## [WHAT TO DO]
Reproduce the following items line for line, exactly as they appear, without changing anything.

Records from a data source:
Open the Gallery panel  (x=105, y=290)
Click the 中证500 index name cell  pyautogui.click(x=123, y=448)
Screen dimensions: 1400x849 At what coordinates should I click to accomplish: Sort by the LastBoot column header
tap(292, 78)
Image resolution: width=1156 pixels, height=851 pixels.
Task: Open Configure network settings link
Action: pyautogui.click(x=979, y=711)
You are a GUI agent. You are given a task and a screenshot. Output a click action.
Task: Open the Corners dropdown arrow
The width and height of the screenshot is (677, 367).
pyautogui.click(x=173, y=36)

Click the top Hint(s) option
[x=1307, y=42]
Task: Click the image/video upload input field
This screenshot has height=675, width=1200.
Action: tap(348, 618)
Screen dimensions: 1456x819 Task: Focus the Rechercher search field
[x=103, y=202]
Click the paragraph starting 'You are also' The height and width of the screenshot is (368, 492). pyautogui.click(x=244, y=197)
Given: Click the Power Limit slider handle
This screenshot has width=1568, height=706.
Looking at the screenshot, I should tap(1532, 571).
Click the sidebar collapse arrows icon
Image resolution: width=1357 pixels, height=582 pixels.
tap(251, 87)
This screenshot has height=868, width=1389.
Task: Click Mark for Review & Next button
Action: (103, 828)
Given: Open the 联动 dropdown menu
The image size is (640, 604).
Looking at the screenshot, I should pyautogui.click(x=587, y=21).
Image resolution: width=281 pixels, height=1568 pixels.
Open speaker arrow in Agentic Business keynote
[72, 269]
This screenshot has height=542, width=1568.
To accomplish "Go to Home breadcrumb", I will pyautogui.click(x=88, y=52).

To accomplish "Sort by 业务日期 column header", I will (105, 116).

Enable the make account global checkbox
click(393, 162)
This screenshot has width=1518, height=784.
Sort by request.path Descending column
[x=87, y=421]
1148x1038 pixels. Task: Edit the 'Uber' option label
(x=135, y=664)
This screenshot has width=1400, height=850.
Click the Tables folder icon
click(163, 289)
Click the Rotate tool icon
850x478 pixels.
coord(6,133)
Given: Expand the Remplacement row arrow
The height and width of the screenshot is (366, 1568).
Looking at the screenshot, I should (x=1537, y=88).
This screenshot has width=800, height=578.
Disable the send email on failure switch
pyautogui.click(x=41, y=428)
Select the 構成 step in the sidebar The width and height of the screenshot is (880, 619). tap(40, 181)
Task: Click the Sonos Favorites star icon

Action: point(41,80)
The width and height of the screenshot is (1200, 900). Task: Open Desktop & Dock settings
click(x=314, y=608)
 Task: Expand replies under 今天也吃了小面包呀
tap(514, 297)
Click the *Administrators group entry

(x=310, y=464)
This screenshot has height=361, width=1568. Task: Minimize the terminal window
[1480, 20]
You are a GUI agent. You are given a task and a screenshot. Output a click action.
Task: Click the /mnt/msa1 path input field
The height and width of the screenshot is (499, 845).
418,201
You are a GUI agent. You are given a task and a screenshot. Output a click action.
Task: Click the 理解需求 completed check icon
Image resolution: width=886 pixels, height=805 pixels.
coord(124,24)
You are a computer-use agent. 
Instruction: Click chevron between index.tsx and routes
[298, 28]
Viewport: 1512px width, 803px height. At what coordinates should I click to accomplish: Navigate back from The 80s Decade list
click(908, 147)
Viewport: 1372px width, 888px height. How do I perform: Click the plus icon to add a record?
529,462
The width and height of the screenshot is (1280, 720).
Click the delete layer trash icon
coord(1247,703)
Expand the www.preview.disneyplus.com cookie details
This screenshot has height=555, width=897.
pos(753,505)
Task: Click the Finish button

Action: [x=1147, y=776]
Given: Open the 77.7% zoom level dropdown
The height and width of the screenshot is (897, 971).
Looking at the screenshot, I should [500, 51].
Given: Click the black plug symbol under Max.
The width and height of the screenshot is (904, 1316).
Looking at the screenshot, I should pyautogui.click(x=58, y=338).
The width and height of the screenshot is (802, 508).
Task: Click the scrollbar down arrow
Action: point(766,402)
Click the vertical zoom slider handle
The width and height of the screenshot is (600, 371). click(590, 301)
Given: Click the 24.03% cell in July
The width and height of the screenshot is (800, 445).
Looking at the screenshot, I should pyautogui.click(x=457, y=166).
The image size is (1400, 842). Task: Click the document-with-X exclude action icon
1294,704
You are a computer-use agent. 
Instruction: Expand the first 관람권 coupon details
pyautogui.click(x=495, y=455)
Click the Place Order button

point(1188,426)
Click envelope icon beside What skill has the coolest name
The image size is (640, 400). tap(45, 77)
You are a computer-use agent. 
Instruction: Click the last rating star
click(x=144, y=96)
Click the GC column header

## [ANSWER FOR THIS EXERCISE]
Open the Gallery panel  (x=105, y=290)
Click the 中证500 index name cell  pyautogui.click(x=123, y=448)
Screen dimensions: 1400x849 At what coordinates should I click to accomplish: Sort by the LastBoot column header
tap(292, 78)
Image resolution: width=1156 pixels, height=851 pixels.
Task: Open Configure network settings link
Action: pyautogui.click(x=979, y=711)
You are a GUI agent. You are given a task and a screenshot. Output a click action.
Task: Open the Corners dropdown arrow
The width and height of the screenshot is (677, 367).
pyautogui.click(x=173, y=36)

Click the top Hint(s) option
[x=1307, y=42]
Task: Click the image/video upload input field
This screenshot has height=675, width=1200.
Action: tap(348, 618)
Screen dimensions: 1456x819 Task: Focus the Rechercher search field
[x=103, y=202]
Click the paragraph starting 'You are also' The height and width of the screenshot is (368, 492). pyautogui.click(x=244, y=197)
Given: Click the Power Limit slider handle
This screenshot has width=1568, height=706.
Looking at the screenshot, I should tap(1532, 571).
Click the sidebar collapse arrows icon
Image resolution: width=1357 pixels, height=582 pixels.
tap(251, 87)
This screenshot has height=868, width=1389.
Task: Click Mark for Review & Next button
Action: (103, 828)
Given: Open the 联动 dropdown menu
The image size is (640, 604).
Looking at the screenshot, I should pyautogui.click(x=587, y=21).
Image resolution: width=281 pixels, height=1568 pixels.
Open speaker arrow in Agentic Business keynote
[72, 269]
This screenshot has height=542, width=1568.
To accomplish "Go to Home breadcrumb", I will pyautogui.click(x=88, y=52).

To accomplish "Sort by 业务日期 column header", I will (105, 116).

Enable the make account global checkbox
click(393, 162)
This screenshot has width=1518, height=784.
Sort by request.path Descending column
[x=87, y=421]
1148x1038 pixels. Task: Edit the 'Uber' option label
(x=135, y=664)
This screenshot has width=1400, height=850.
Click the Tables folder icon
click(163, 289)
Click the Rotate tool icon
850x478 pixels.
coord(6,133)
Given: Expand the Remplacement row arrow
The height and width of the screenshot is (366, 1568).
Looking at the screenshot, I should (x=1537, y=88).
This screenshot has width=800, height=578.
Disable the send email on failure switch
pyautogui.click(x=41, y=428)
Select the 構成 step in the sidebar The width and height of the screenshot is (880, 619). tap(40, 181)
Task: Click the Sonos Favorites star icon

Action: point(41,80)
The width and height of the screenshot is (1200, 900). Task: Open Desktop & Dock settings
click(x=314, y=608)
 Task: Expand replies under 今天也吃了小面包呀
tap(514, 297)
Click the *Administrators group entry

(x=310, y=464)
This screenshot has height=361, width=1568. Task: Minimize the terminal window
[1480, 20]
You are a GUI agent. You are given a task and a screenshot. Output a click action.
Task: Click the /mnt/msa1 path input field
The height and width of the screenshot is (499, 845).
418,201
You are a GUI agent. You are given a task and a screenshot. Output a click action.
Task: Click the 理解需求 completed check icon
Image resolution: width=886 pixels, height=805 pixels.
coord(124,24)
You are a computer-use agent. 
Instruction: Click chevron between index.tsx and routes
[298, 28]
Viewport: 1512px width, 803px height. At what coordinates should I click to accomplish: Navigate back from The 80s Decade list
click(908, 147)
Viewport: 1372px width, 888px height. How do I perform: Click the plus icon to add a record?
529,462
The width and height of the screenshot is (1280, 720).
Click the delete layer trash icon
coord(1247,703)
Expand the www.preview.disneyplus.com cookie details
This screenshot has height=555, width=897.
pos(753,505)
Task: Click the Finish button

Action: [x=1147, y=776]
Given: Open the 77.7% zoom level dropdown
The height and width of the screenshot is (897, 971).
Looking at the screenshot, I should [500, 51].
Given: Click the black plug symbol under Max.
The width and height of the screenshot is (904, 1316).
Looking at the screenshot, I should pyautogui.click(x=58, y=338).
The width and height of the screenshot is (802, 508).
Task: Click the scrollbar down arrow
Action: point(766,402)
Click the vertical zoom slider handle
The width and height of the screenshot is (600, 371). click(590, 301)
Given: Click the 24.03% cell in July
The width and height of the screenshot is (800, 445).
Looking at the screenshot, I should pyautogui.click(x=457, y=166).
The image size is (1400, 842). Task: Click the document-with-X exclude action icon
1294,704
You are a computer-use agent. 
Instruction: Expand the first 관람권 coupon details
pyautogui.click(x=495, y=455)
Click the Place Order button

point(1188,426)
Click envelope icon beside What skill has the coolest name
The image size is (640, 400). tap(45, 77)
You are a computer-use agent. 
Instruction: Click the last rating star
click(x=144, y=96)
Click the GC column header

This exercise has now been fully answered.